# Crock Pot Roast



## Paymaster (Jan 9, 2012)

Wife cooked a beef roast in a slow cooker tonight. As a rule I am no fan of crock pot cookin,but this was tasty.


----------



## Big B (Sep 7, 2009)

Nice my wife made a BBQ pork shoulder overnight made with rootbeer that turned out really good for dinner tonight.


----------



## JonInGB (Apr 6, 2012)

Easiest slow cooker roast recipe ever. Put in a roast, dump in 2 or 3 cans of campbells golden mushroom soup (don't add water or anything, just dump cans right in). Let it cook for how ever much time your roast / cooker needs. I've done this with just the roast and soup, and I've added cut up carrots and potatoes. Either way is awesome. Makes a great gravy.


----------



## shootnstarz (May 4, 2011)

Looks awesome !!!! I love eating dead steer in any form.

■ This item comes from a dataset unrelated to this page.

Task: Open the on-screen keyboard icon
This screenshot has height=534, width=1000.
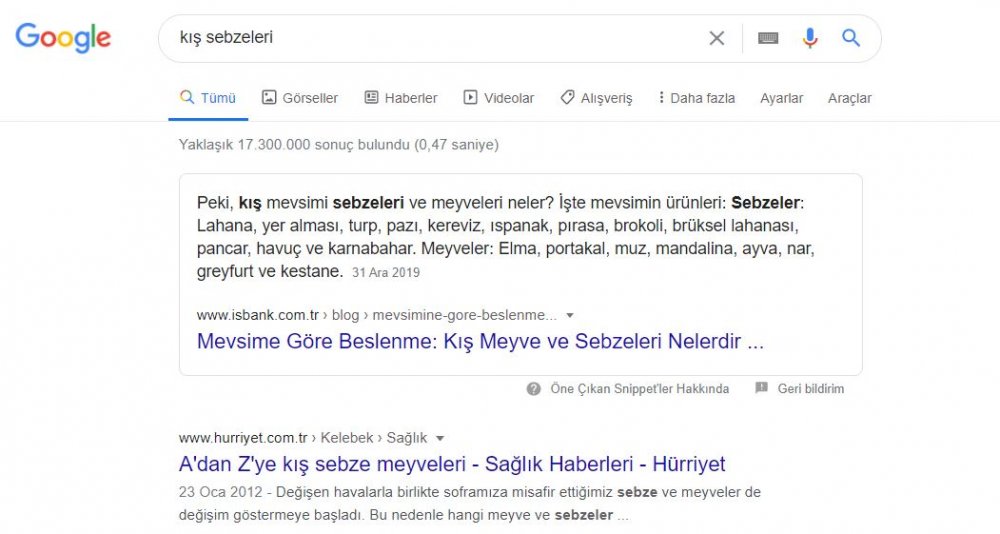Action: tap(768, 38)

You are taking some very nice pics, what camera do you use?

Rick


----------



## Paymaster (Jan 9, 2012)

shootnstarz said:


> Looks awesome !!!! I love eating dead steer in any form.
> 
> You are taking some very nice pics, what camera do you use?
> 
> Rick


Fuji Fine Pix S4080 still learning how it all works. Had it about two-three weeks now.

Thanks


----------



## Flounder Hounder (Nov 9, 2008)

Paymaster, as always, your posts are awesome! Keep them coming, THANK YOU.


----------